Na última quarta-feira, 08, servidores da rede estadual de educação de Minas Gerais entraram em greve por tempo indeterminado. Na pauta de reivindicações, dentre os 54 itens, o mais ressaltado é o piso nacional de R$ 1597,87 para os professores de nível médio com carga horária de 24 horas por semana recomendado pela CNTE - Confederação Nacional dos Trabalhadores em Educação.
Em assembleia, os professores decidiram seguir com a greve, marcando uma nova tentativa de negociações para o próximo dia 16. A greve já se estende por cidades como Belo Horizonte, Contagem, Ribeirão das Neves, Uberlândia, Montes Claros e Pirapora.

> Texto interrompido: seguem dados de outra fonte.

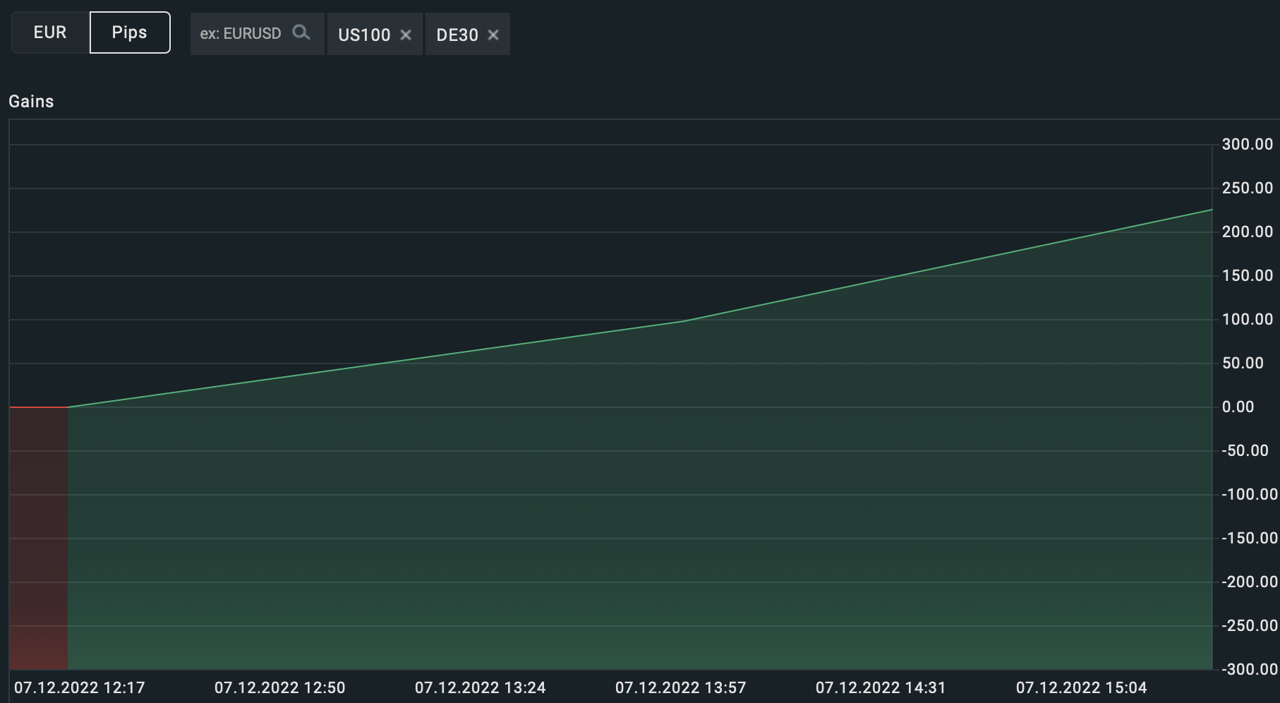Image resolution: width=1280 pixels, height=703 pixels.
Task: Click the 07.12.2022 14:31 time label
Action: click(881, 687)
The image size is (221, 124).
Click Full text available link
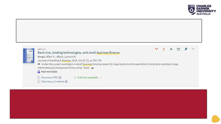point(88,77)
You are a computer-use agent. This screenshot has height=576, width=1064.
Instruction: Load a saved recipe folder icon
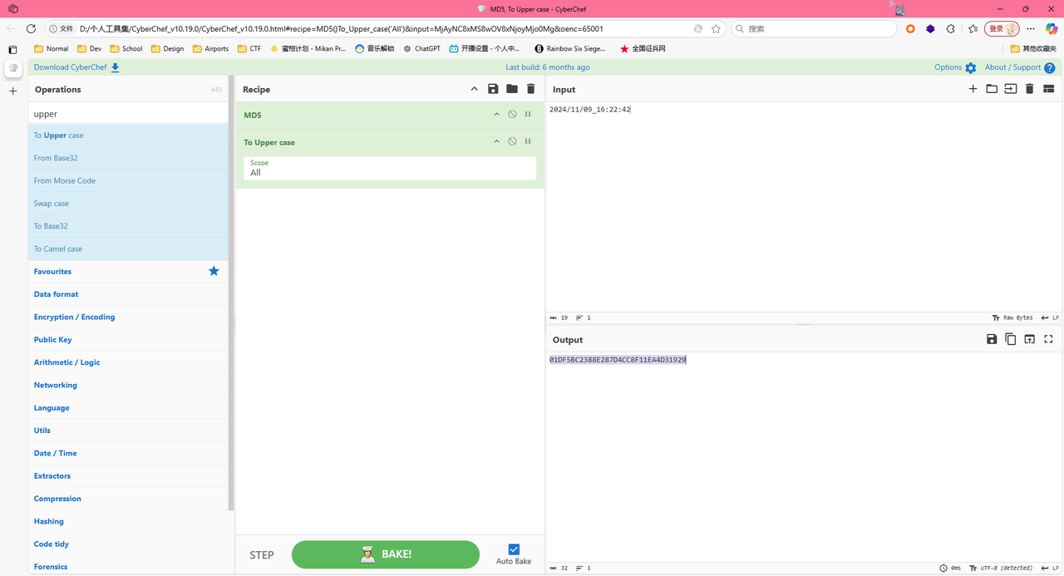(x=512, y=89)
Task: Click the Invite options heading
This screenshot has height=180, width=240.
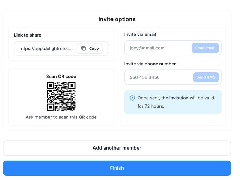Action: (x=117, y=19)
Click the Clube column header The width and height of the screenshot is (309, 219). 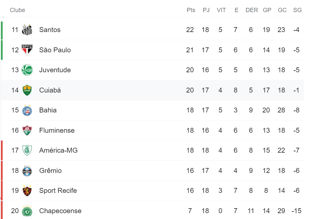click(18, 10)
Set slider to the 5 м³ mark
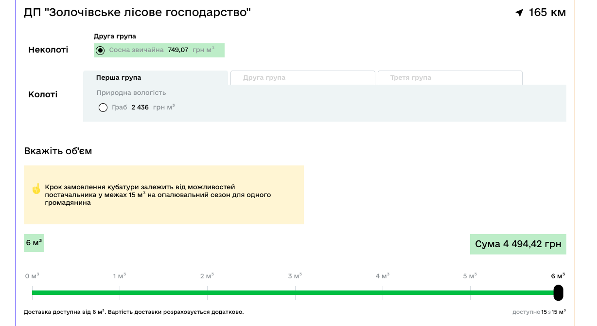Screen dimensions: 597x326 470,293
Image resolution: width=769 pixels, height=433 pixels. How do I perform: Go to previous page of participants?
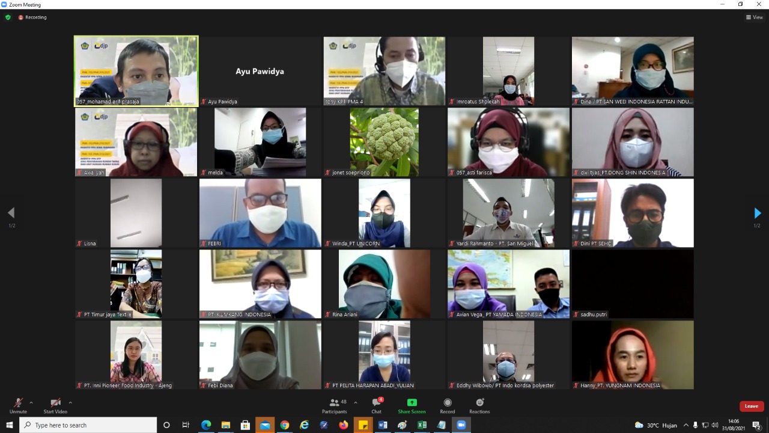11,213
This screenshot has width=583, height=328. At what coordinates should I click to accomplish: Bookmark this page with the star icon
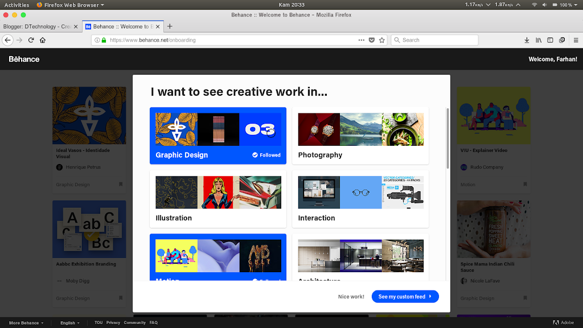pyautogui.click(x=382, y=40)
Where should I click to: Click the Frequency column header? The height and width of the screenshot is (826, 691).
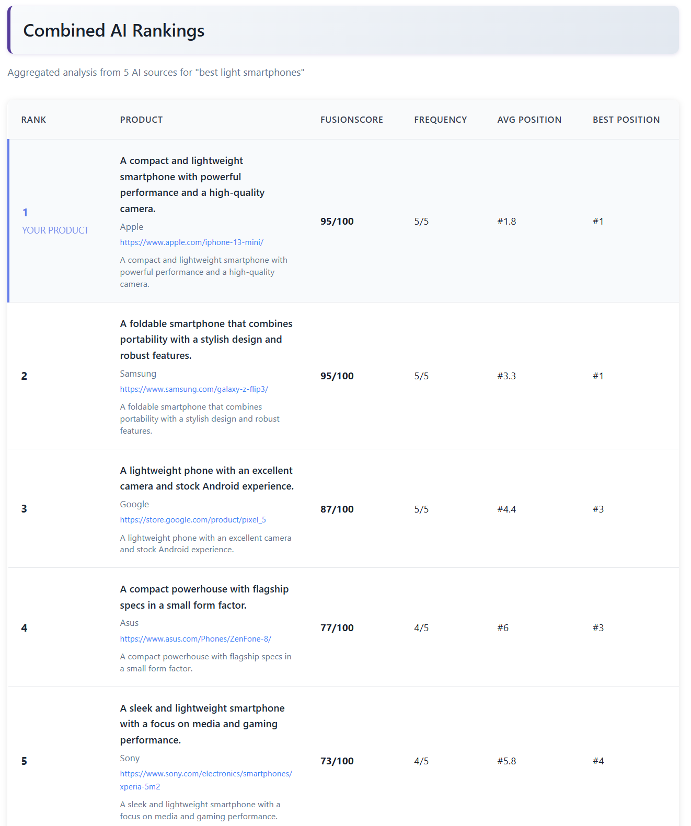(x=440, y=120)
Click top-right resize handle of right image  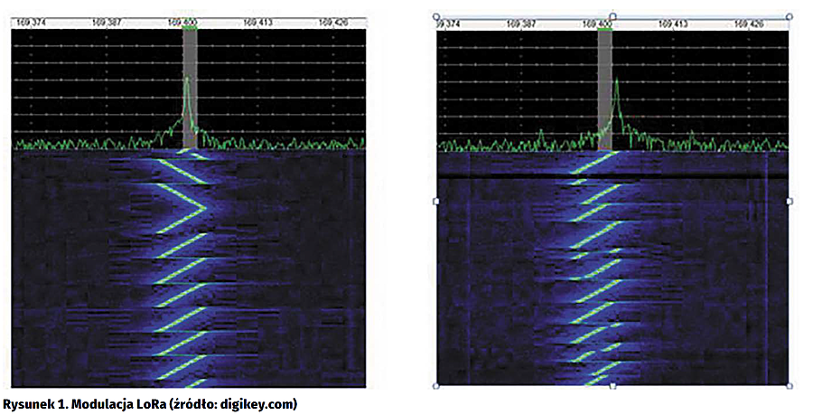click(x=790, y=16)
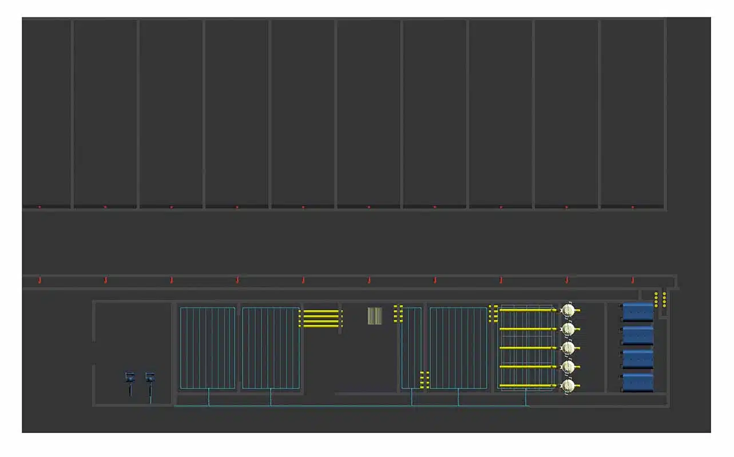
Task: Select the bottom long yellow pipe feeding pumps
Action: (526, 386)
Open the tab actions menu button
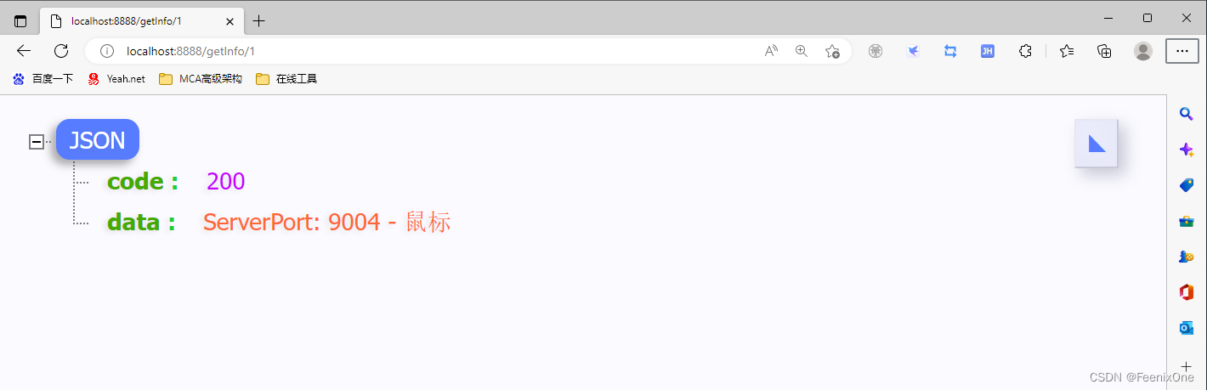Image resolution: width=1207 pixels, height=390 pixels. tap(20, 20)
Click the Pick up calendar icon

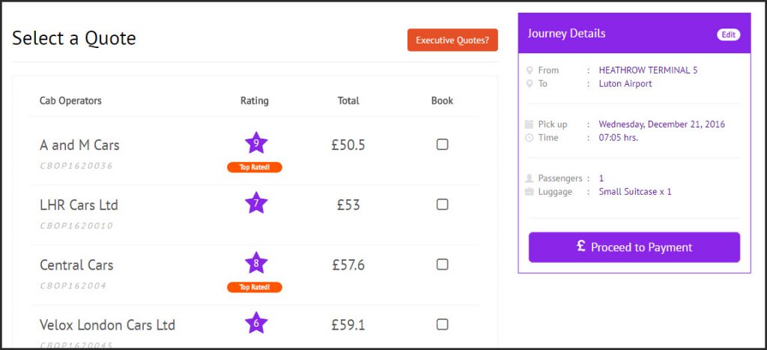click(x=530, y=124)
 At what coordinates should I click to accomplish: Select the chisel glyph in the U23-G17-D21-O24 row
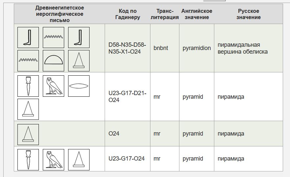pos(28,86)
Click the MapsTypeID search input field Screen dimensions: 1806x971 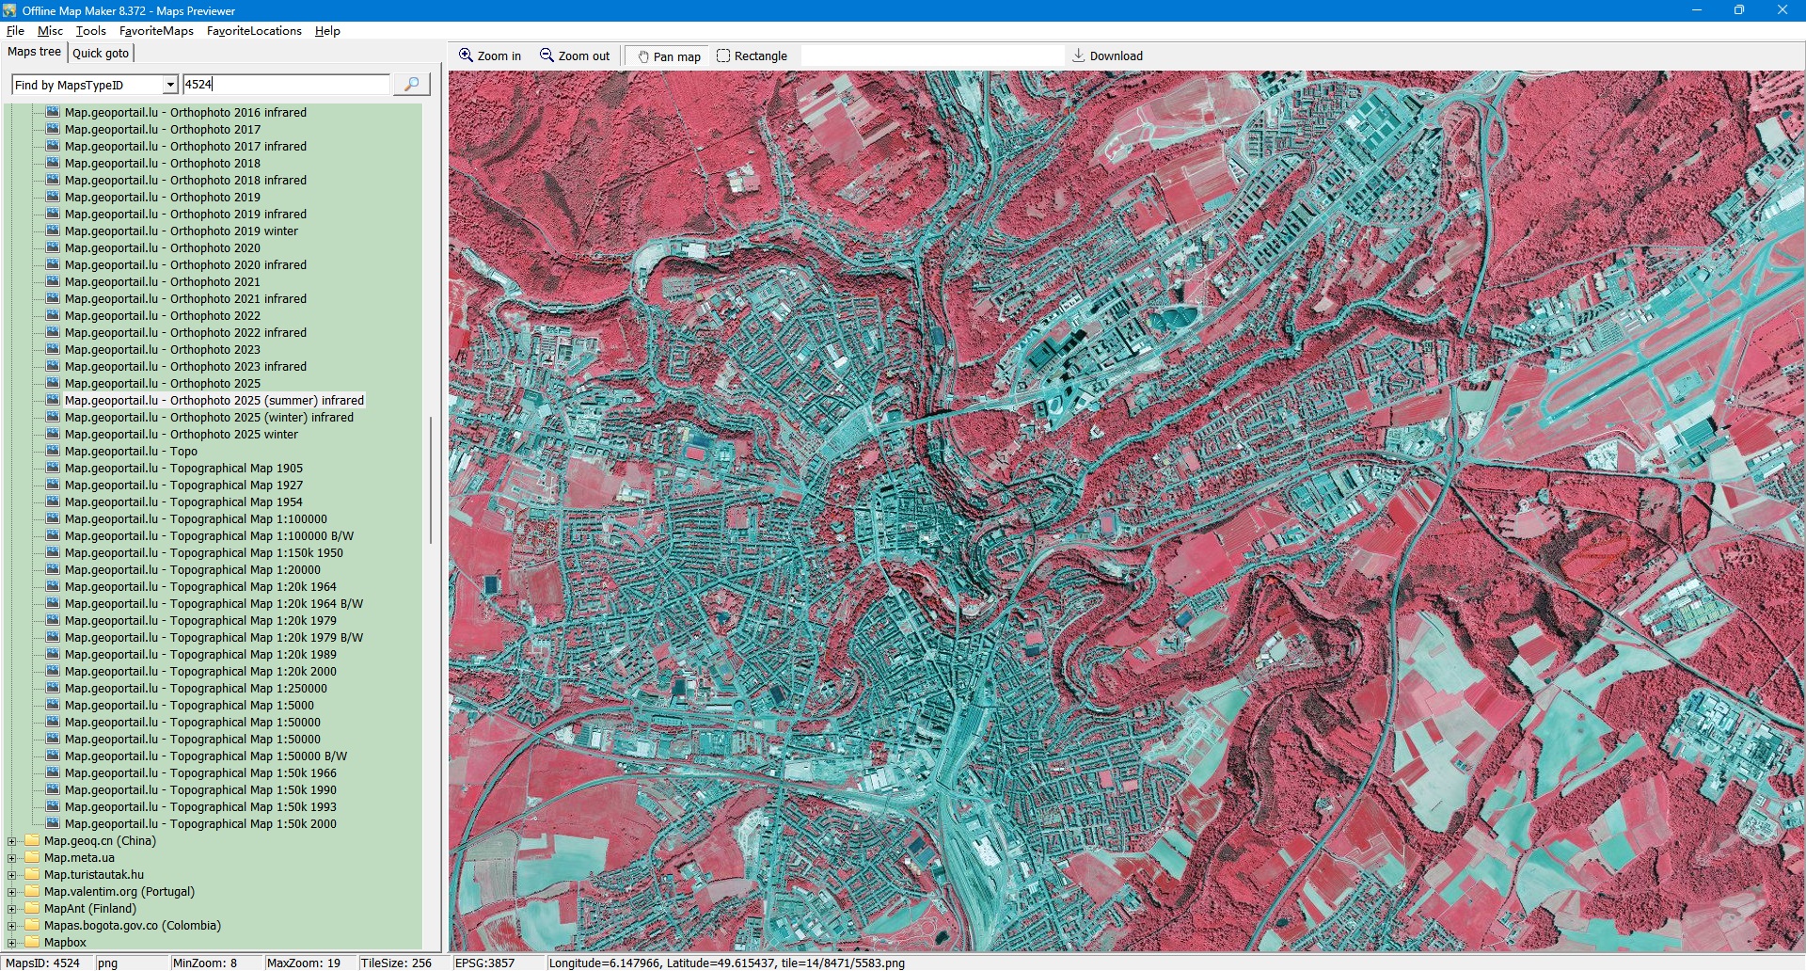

A secretaria Estadual de Educação argumenta que o Sindut – Sindicato Único dos Trabalhadores em Educação de Minas Gerais – calcula o piso de acordo com a CNTE e não de acordo com o MEC. Segundo a secretaria, após a greve de 2010 o governo propôs o sistema de remuneração por subsídio. Com esse sistema, o valor básico para professores do nível médio chegou a R$ 1.122,00. A secretaria afirma ainda que após a greve de 2010, os professores receberam um aumento de 20%, com variação de 5% a 76%.